The printmaking communities of Australia and New Zealand banded together to bring visibility to our most endangered group of birds, our migratory shorebirds and their habitats. The aim is to raise awareness of migratory shorebirds; their existence and their needs - to encourage us to do our part to preserve these extraordinary creatures. Every year these birds migrate from the shores of Australia and New Zealand to their breeding grounds above the arctic circle in Siberia and Alaska. The remarkable annual circuit they fly is called the East Asian-Australasian Flyway, which passes through 23 countries.
Anyone can join the Overwintering Project. See: overwinteringproject.com
This project is endorsed by BirdLife Australia and the East Asian-Australasian Flyway Partnership.
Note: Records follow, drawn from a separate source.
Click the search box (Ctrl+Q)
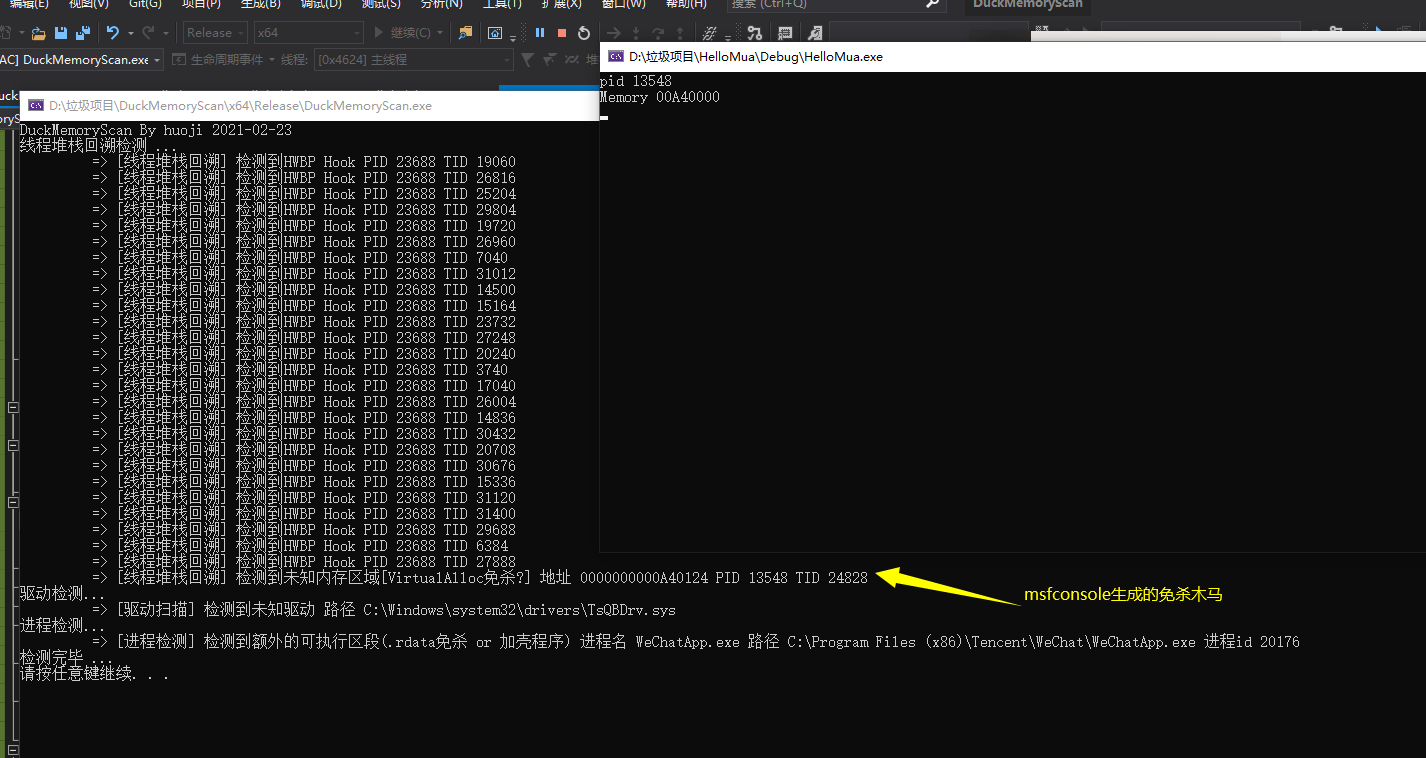The height and width of the screenshot is (758, 1426). tap(835, 4)
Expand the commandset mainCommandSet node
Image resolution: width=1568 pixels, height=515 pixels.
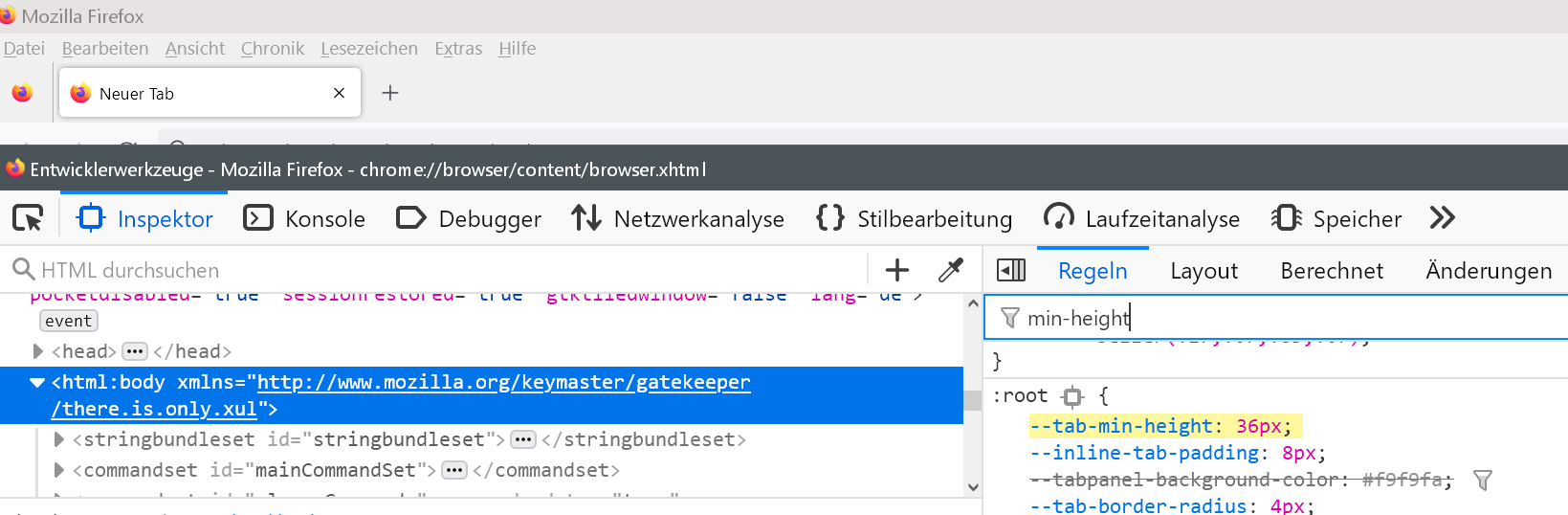pyautogui.click(x=59, y=470)
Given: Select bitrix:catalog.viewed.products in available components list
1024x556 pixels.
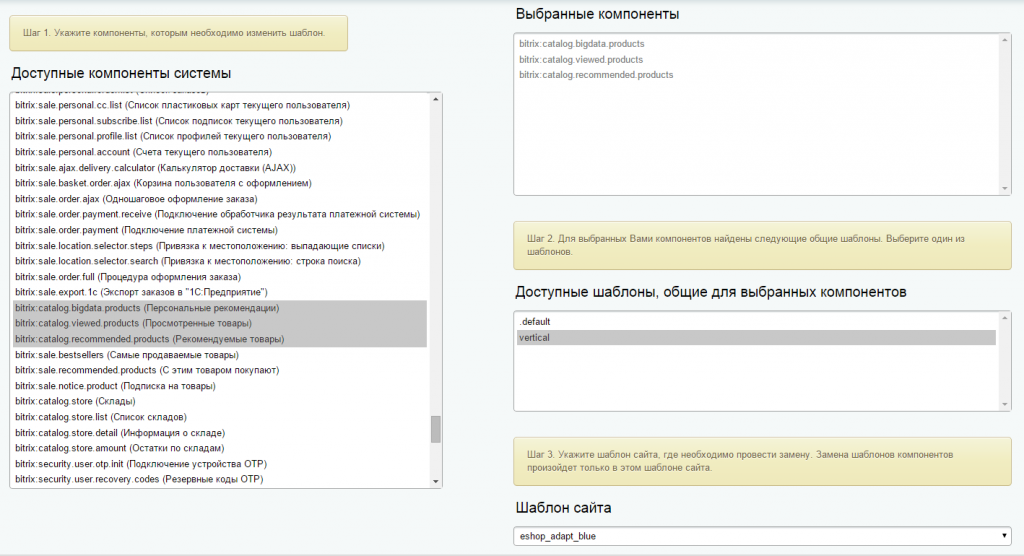Looking at the screenshot, I should 133,324.
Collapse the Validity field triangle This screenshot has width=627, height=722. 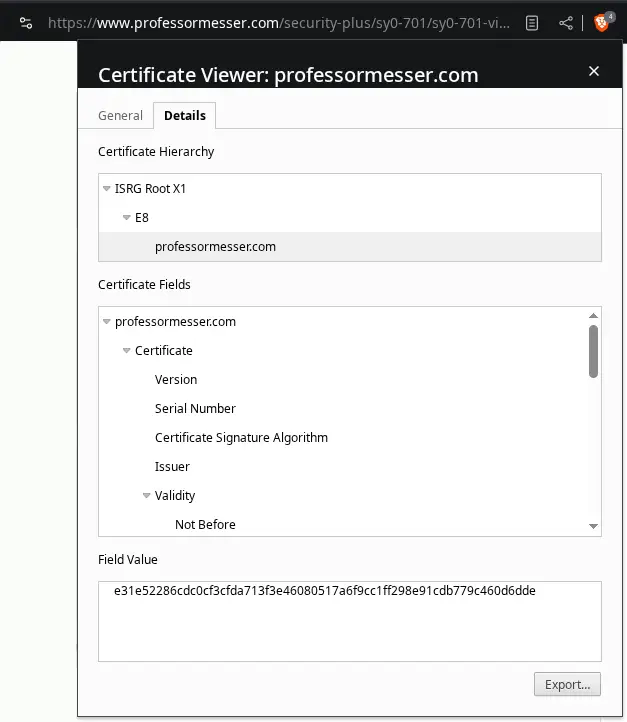(147, 496)
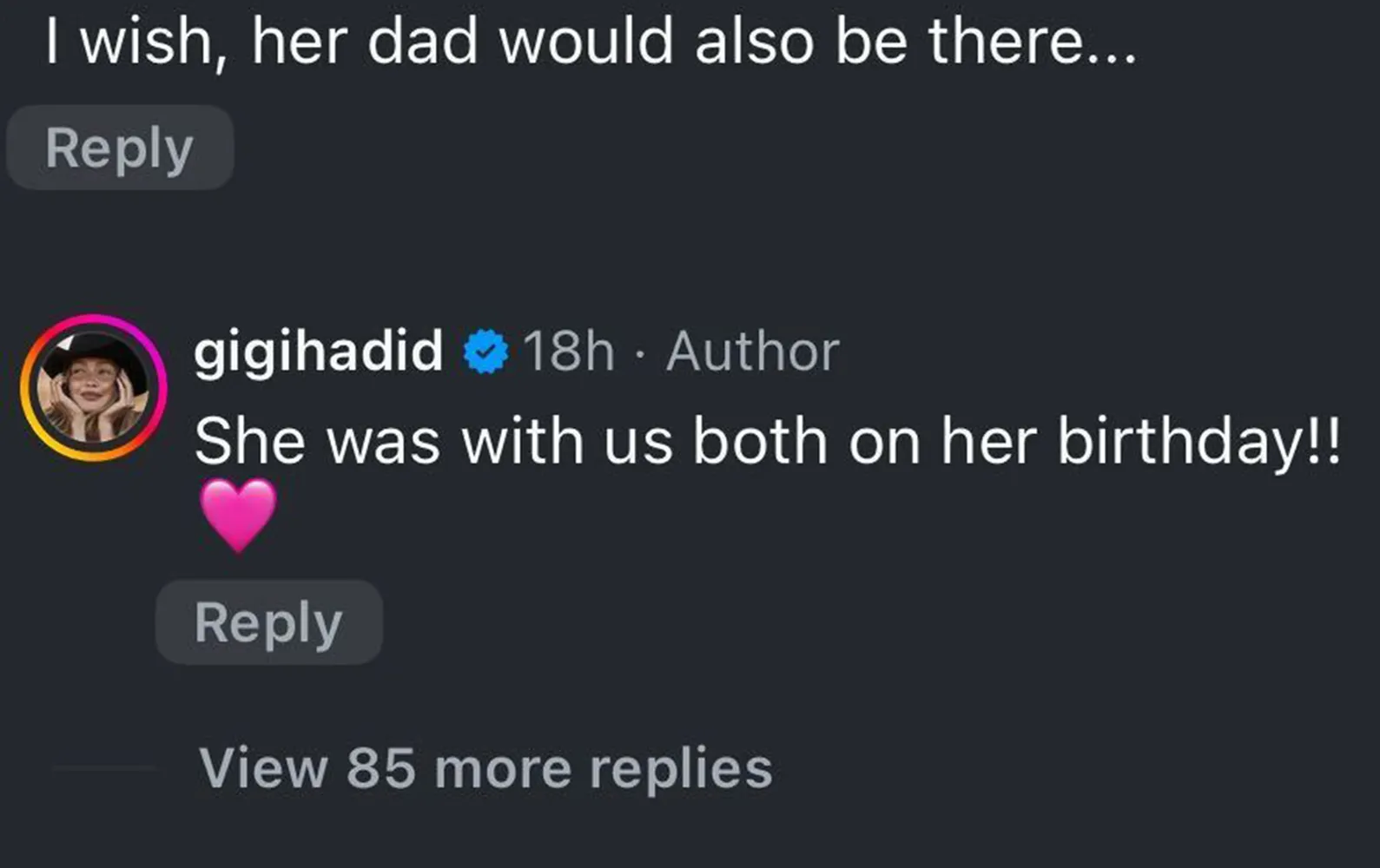Click the number 85 in the replies expander

click(380, 768)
The Estuary Art Centre in Orewa (north of Auckland, NZ) features an annual exhibition based on the Overwintering Project, but also covers wider conservation themes and incorporates all media.
'Where the Seabirds go' - group exhibition 2021
"Millions of seabirds come to the mainland or islands in New Zealand territorial waters to breed and overwinter every 9 months, making New Zealand the seabird capital of the world.
Where the Seabirds go is a multi-media exhibition featuring nearly 30 artists from throughout New Zealand who have given time to investigate some of the reasons why we have lost 70% of our seabirds since the 1950’s. Predation, by-catch (3,000 – 14,000 birds are lost each year), global warming causing a decline in food stocks, an increase in plastics, are some of the causes."
- Val Cuthbert, curator
Artist Statements: Ursula Christel
The Overwintering Project
Estuary Art Centre, Orewa, Auckland
5 to 22 September 2019
Left and (detail) right: PURE (a delicate balance), 2019
Installation by Ursula Christel and William Marks
Birdcage stand, 5L plastic water bottle, Mahurangi River water and contents, monoprint label, 'scrimshaw' etching, cable ties, cork, found rock
PURE (a delicate balance), 2019
Artist Statement: Ursula Christel
Everything is inter-connected. The Bar-tailed godwits inhabit ecosystems in NZ, China and Alaska. Each link in this chain is vital for their survival; any changes within and between these ecosystems will upset the fragile balance.
Migratory birds don’t recognise national boundaries. Safeguarding their habitats against pollution, sediment run-off, and ongoing urban development, requires an international, coordinated effort.